Residential Magazine

Get in the Game

Clients who want to invest in condominiums may not know where to start

By Charles Goodwin

Condominiums offer a huge opportunity for newcomers to residential real estate and seasoned investors alike. Given where interest rates stand, is it realistic for a noncash investor to get into the condo investment game? The answer is yes.

Admittedly, navigating the intricacies of lengthy mortgage approval processes and complex homeowners association (HOA) restrictions can be a major hassle, but getting the capital needed to grow a rental property portfolio doesn’t have to be a stressful experience. Especially when guided by a financing adviser who understands the options available, the 2023 condo market — as challenging as it may be — still presents opportunities and expansive options for investor financing.

“These loans emphasize the property’s ability to cover its expenses, such as mortgage payments, taxes, insurance and HOA fees.”

In fact, an increasing number of lenders are offering products specifically designed to finance investor-owned condominiums. Debt-service-coverage ratio (DSCR) loans, in particular, are available for both individual properties and portfolios.

These types of loans allow real estate investors with rental units in multitenant buildings and townhome communities to secure reliable, timely and competitively priced capital that’s built to scale. If you’re a mortgage originator looking to get the keys in your clients’ hands faster, it’s helpful to know the ins and outs of DSCR loans.

Empowering tool

DSCR loans are an empowering tool for real estate investors. Despite having been around for a while, they can be a game changer for investors who are unfamiliar with the concept.

Unlike a traditional mortgage, DSCR loans put more emphasis on the property’s income-generating potential than on the individual borrower’s creditworthiness. While a strong credit score is certainly called for, the approval isn’t solely based on this factor.

With DSCR loans, approval is more about the property’s financial muscle. These loans emphasize the property’s ability to cover its expenses, such as mortgage payments, taxes, insurance and HOA fees. In summary, it’s more about the property than the person.

“For mortgage originators, adding a specialization in condo financing can be a business game changer.”

Why would a client opt for a DSCR loan? First, it doesn’t impact personal credit, making it ideal for investors who want to scale their real estate portfolios without affecting their personal debt-to-income ratio. Also, the underwriting process is often smoother and less paperwork-intensive than with a traditional loan.

..........

> _Task set_:
1/ In the condo investment article, what do DSCR loans emphasize more than a traditional mortgage does?
2/ Carry on writing the condo investment article, picking up after its last sentence.
The data after this point comes from a separate source and is unrelated to the condo investment article.

> _Extracted material_:
..........

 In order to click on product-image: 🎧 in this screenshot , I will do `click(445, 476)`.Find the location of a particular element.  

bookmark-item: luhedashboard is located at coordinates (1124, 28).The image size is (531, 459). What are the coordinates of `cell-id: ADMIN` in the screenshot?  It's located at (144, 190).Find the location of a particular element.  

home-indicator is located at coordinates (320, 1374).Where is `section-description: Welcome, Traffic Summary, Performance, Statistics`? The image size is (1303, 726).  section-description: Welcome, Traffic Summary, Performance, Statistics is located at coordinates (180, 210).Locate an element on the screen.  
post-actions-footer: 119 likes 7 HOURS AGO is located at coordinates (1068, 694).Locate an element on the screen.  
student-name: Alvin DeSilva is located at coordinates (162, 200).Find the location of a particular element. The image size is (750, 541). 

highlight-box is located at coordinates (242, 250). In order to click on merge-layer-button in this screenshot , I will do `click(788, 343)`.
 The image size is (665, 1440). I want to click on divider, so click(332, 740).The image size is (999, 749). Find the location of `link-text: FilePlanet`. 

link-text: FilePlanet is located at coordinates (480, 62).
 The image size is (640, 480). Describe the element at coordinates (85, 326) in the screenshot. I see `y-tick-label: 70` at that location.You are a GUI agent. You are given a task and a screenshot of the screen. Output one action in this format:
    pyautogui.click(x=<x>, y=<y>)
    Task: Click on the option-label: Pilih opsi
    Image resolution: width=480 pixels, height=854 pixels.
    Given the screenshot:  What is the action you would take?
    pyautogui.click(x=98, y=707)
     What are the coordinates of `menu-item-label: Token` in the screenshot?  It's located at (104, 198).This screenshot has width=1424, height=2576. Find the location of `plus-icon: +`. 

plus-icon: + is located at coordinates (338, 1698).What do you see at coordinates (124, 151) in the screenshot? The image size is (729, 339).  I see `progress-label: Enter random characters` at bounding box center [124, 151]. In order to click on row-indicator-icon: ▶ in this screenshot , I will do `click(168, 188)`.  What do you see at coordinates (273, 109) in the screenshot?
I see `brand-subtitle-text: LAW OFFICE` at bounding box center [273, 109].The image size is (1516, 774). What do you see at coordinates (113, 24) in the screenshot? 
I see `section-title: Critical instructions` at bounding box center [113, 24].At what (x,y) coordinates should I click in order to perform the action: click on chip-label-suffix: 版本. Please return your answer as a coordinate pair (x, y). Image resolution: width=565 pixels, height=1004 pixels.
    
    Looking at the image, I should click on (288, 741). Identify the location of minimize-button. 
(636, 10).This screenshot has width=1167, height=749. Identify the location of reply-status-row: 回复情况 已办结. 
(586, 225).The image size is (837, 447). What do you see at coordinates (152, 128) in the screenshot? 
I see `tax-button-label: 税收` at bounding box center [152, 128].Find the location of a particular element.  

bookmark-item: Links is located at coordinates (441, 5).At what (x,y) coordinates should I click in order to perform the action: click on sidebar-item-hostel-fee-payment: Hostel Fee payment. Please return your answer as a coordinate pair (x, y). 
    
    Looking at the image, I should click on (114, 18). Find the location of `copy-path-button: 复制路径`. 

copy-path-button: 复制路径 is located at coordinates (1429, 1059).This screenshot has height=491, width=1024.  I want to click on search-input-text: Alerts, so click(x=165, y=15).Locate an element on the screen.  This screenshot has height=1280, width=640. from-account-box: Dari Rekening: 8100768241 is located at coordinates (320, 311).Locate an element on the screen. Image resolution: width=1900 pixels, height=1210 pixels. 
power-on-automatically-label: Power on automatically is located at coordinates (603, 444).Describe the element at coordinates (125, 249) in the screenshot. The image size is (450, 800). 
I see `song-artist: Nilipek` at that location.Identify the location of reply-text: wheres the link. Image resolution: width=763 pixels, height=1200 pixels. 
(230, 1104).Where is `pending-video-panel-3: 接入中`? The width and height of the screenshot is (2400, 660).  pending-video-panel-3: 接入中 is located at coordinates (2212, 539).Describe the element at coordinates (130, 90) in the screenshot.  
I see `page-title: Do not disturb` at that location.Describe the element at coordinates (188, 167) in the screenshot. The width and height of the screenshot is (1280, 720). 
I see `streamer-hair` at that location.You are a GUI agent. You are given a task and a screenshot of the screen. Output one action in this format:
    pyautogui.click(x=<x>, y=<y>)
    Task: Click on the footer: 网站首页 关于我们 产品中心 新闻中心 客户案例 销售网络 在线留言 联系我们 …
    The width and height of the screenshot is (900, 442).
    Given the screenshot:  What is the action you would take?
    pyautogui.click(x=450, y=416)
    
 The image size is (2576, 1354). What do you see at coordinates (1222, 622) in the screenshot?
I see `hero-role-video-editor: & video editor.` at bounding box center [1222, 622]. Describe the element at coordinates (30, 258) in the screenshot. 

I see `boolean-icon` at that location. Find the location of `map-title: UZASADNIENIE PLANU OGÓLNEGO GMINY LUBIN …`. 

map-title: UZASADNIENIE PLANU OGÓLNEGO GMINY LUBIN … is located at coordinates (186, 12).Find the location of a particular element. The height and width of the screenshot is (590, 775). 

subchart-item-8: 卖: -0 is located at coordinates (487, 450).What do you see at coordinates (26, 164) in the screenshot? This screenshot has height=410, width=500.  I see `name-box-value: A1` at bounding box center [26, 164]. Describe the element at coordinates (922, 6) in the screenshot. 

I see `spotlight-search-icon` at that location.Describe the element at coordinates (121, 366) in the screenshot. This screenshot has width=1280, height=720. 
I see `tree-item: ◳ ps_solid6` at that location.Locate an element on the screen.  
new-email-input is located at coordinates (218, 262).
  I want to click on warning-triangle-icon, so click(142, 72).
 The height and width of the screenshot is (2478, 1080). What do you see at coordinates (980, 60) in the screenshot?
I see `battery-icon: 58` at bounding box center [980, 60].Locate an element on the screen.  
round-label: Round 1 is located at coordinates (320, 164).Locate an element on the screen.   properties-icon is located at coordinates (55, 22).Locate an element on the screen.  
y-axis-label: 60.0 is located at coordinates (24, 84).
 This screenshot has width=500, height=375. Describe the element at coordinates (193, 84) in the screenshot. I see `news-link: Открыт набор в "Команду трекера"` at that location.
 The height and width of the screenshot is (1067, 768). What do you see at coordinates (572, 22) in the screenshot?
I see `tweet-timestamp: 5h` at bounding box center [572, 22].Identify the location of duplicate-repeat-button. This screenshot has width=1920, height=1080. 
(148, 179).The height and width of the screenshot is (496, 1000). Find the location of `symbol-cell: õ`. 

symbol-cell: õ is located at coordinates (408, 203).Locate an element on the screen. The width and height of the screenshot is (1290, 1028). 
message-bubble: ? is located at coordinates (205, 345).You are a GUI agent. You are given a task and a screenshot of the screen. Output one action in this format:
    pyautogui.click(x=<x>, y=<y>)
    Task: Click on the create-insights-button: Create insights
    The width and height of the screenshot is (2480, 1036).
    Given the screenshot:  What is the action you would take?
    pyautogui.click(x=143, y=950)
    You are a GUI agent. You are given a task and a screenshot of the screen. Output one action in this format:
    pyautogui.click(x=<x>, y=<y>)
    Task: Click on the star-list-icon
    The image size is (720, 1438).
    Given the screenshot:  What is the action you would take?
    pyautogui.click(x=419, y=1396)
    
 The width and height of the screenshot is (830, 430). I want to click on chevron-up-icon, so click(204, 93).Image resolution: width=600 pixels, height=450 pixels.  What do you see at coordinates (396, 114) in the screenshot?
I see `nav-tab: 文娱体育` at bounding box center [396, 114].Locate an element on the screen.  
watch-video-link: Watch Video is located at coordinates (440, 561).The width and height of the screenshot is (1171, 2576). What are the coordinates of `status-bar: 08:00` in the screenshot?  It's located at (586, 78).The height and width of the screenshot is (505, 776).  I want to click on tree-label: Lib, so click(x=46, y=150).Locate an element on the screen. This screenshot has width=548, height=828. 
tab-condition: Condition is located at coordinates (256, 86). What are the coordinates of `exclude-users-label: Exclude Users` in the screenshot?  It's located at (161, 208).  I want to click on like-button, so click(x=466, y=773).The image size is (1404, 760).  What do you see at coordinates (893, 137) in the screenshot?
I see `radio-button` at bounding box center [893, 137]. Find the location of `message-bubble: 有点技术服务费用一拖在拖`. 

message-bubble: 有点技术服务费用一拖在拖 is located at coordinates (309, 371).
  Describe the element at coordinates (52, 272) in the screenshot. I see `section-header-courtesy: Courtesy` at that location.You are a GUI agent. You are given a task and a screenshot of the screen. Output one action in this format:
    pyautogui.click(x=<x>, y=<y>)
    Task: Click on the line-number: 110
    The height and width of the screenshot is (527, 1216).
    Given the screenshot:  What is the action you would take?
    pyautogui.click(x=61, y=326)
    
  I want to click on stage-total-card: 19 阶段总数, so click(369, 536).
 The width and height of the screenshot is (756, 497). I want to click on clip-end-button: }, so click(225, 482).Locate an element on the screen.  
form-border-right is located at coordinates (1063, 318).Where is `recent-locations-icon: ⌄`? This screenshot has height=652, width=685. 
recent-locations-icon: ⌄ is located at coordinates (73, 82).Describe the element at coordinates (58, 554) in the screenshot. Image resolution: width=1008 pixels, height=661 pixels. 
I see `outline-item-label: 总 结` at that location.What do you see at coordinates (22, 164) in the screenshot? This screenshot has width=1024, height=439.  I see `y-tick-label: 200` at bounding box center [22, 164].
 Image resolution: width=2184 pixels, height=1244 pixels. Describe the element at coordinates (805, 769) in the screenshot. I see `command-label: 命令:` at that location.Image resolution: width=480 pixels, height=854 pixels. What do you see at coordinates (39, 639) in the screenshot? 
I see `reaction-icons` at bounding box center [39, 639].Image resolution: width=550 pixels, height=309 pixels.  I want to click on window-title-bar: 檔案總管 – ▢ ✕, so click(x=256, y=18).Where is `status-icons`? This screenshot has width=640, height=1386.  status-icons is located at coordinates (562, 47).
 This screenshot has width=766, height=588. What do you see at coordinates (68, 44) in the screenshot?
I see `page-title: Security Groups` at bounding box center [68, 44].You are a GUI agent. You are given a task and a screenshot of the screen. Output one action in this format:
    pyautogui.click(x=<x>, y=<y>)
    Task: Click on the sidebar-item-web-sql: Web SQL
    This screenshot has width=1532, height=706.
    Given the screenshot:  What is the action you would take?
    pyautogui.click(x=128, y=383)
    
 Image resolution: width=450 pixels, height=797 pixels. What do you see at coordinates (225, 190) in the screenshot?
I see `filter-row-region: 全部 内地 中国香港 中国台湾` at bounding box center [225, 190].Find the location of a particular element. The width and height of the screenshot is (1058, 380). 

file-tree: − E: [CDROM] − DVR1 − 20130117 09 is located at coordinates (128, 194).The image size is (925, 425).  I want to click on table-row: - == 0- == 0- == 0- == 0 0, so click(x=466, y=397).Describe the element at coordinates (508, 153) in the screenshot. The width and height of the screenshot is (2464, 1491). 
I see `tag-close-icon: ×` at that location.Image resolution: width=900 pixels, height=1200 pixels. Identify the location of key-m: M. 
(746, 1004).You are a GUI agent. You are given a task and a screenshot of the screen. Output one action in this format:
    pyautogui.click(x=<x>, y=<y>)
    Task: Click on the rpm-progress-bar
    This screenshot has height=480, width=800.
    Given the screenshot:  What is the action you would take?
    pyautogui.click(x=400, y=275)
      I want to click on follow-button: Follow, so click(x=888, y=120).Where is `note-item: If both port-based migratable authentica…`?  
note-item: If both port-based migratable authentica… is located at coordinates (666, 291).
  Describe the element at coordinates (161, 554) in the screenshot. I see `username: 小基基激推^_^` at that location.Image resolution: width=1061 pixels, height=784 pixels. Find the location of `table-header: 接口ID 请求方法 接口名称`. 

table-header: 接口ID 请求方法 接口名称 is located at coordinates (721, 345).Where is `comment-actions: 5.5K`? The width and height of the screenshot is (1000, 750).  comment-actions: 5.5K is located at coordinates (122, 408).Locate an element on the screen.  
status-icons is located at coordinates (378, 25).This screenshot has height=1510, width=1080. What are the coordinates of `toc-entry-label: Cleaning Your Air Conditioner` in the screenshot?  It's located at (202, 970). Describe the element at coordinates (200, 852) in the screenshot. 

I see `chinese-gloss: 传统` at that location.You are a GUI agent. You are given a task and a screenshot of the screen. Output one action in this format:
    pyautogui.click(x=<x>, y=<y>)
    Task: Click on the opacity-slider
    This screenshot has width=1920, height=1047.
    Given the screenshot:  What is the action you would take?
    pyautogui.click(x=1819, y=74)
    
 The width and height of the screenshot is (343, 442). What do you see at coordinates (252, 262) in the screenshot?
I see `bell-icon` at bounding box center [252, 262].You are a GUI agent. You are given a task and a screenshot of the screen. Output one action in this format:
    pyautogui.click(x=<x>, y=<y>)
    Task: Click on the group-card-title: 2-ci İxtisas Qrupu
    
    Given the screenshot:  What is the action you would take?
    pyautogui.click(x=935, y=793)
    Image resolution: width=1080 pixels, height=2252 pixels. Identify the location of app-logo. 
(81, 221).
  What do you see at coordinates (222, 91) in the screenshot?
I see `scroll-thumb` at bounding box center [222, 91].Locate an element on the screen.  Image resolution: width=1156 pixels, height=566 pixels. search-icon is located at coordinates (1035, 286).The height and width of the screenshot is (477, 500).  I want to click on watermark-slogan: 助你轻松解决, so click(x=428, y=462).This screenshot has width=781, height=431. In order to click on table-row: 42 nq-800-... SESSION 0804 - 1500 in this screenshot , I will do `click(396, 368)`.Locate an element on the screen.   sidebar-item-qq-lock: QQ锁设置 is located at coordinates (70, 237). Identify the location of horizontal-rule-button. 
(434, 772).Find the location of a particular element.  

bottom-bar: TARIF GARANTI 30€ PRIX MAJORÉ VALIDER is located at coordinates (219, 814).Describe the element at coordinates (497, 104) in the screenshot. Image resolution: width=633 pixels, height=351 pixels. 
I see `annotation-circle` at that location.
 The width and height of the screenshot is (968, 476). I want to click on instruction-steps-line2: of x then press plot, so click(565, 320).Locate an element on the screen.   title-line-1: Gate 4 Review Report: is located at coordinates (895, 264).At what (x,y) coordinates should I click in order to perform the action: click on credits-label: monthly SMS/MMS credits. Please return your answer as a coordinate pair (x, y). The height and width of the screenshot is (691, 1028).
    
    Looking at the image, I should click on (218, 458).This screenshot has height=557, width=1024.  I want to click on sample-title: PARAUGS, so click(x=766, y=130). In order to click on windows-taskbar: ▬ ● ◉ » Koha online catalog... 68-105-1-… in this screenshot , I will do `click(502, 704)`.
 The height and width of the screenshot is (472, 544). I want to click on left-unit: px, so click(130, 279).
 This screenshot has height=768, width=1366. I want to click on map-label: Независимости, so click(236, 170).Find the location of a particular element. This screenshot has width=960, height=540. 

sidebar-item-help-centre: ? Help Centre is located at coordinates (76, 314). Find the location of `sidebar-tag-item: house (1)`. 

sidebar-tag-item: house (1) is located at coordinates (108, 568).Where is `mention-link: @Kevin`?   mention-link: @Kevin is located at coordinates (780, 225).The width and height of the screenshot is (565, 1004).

..........

> _Numbered responses_:
1/ They emphasize the property's income-generating potential more than the individual borrower's creditworthiness.

2/
Finally, borrowers who are capped out by mortgage debt on their personal credit report will find that DSCR loans are not a problem. Investors who want to scale their business activities need a product like this to grow their footprint.

Determining income

So, how do lenders calculate the debt-service- coverage ratio? It can vary from company to company, but DSCR lenders typically rely on a third-party appraisal that estimates the monthly rent that can be fetched by the property. This is significantly less complicated than working through the details of collecting bank statements and verifying that payments have been made.

The appraiser determines an estimate of the property’s monthly rent and uses that number as the numerator in the debt-service-coverage equation. On the denominator side, lenders consider the actual mortgage payments, taxes, insurance and HOA fees, which are gathered from public records, title companies and insurance providers.

Broadly speaking, the higher the ratio, the better. Lenders typically have a minimum threshold, usually around 1.1 to 1.25, but higher ratios are more favorable. Other lenders will allow the borrower to go below 1.1, but this comes with different loan terms that require more equity from the borrower and/or a higher interest rate.

Compared to traditional mortgages, DSCR loans generally have elevated rates, typically around 200 basis points higher. This number hinges on certain factors, e.g., whether the loan involves a primary residence or the investor is utilizing a more traditional financing source, such as a bank or credit union. The upside is the flexibility and benefits these loans provide real estate investors, including an easier process without restrictions on personal credit.

Understanding condos

Now let’s talk about condominiums. It’s important to note that DSCR lenders typically only work with warrantable condos (properties that meet Fannie Mae, Freddie Mac and other traditional financing standards). So, before diving into the process, make sure your client’s condo qualifies.

Whenever a new condo deal comes in, a lender often orders an analytics report from a third-party company, which helps to underwrite the HOA that oversees the condo complex. The report will include issues such as outstanding litigation against the HOA, whether the association maintains an adequate level of reserves, and the percentage of owner-occupied versus non-owner-occupied units. Beyond that, the appraisal process is nearly identical to that for a traditional mortgage with the same types of qualification standards.

Nonwarrantable condos, which often have a high percentage of investor-owned units or other red flags, won’t meet the criteria for many DSCR programs. Each lender has its own guidelines and there are some that will lend on nonwarrantable projects, depending on how the lender sources its capital.

To determine if a condo is warrantable, check factors such as the owner-occupancy percentage, the presence of litigation against the HOA and reserve levels. A quick call to the HOA can usually answer these questions.

Market dynamics

Even if your client thinks they’ve found the perfect condo rental unit, everything may not be as it seems. Before wasting time and money on what could potentially be a dead end, mortgage originators can help investors avoid these common pitfalls when seeking DSCR mortgages for condos.

Again, determine whether the property is warrantable. Imagine starting the process of getting a pricey appraisal, only to discover an issue that deems it nonwarrantable, such as a small condo complex where all the units are owned by the same investor or developer. To avoid this, you should call the HOA and ask questions to establish whether the project will meet the basic criteria.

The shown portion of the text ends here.